Furthermore, CBW excludes the word ‘rehabilitation’ which suggests a more technically oriented concept of work with people with special needs.

In Cambodia CBW has been the chosen approach of most of the agencies working with people with disabilities. Some works with specific types of disabilities, women with disabilities or children with disabilities. Others include all age groups and types of disabilities. Despite the heterogeneity of the agencies, certain aspects of their work are agreed within the sector to be fundamental to community work with people with disabilities.

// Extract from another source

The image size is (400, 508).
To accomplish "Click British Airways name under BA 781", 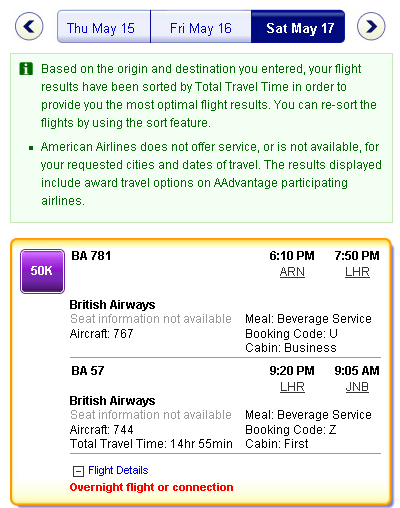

These core common elements are included:

  • Raising awareness on disability issues at individual, family, & community level
  • Promoting self esteem and capability of people with disability
  • Promote inclusion of people with disability within the community
  • promoting opportunities for skill training, job mentoring and employment
  • Referring on and making links between people with disability and agencies (Government & non Government)
  • Providing family support with start up loan or grant
  • Promoting income generation of individual people with disabilities as well as their families
4. Challenges ahead to overcome

Gaps in services for Community Work with Disabled people (CWD) exist both in the geographical areas covered and in types of services provided.

4.1. Geographical distribution of services

Most CWD agencies are generally working in central, southern and some western provinces. However, they are mainly only working in districts close to cities or towns and in secure areas with good road condition. It is difficult to get access to some areas because of lack of security, poor road conditions and large distances. This prevents many people with disabilities living in rural areas from benefiting from programmes.

The areas with no access to CWD projects are:

  • All former Khmer Rouge areas, such as Pailin, Samlot in Battambang, Anlong Veng in Oddar Meanchey province and Veal Veng in Pursat province
  • Northern and eastern areas such as Kampong Thom, Rattanakiri, Mondolkiri, Kratie, Stung Treng province

4.2. Type of services

Major gaps have been identified in the following types of service:

Access to credit for people with disability: At this moment most CWD agencies are not providing credit to people with disabilities. In the past more agencies provided credit but they have now stopped because of lack of funds for this kind of project. The interest rates of mainstream credit agencies are so high that people with disabilities cannot access credit from them. A further problem is that people in the community often do not allow people with disabilities to join their credit group because they do not trust them to repay the loan to the group.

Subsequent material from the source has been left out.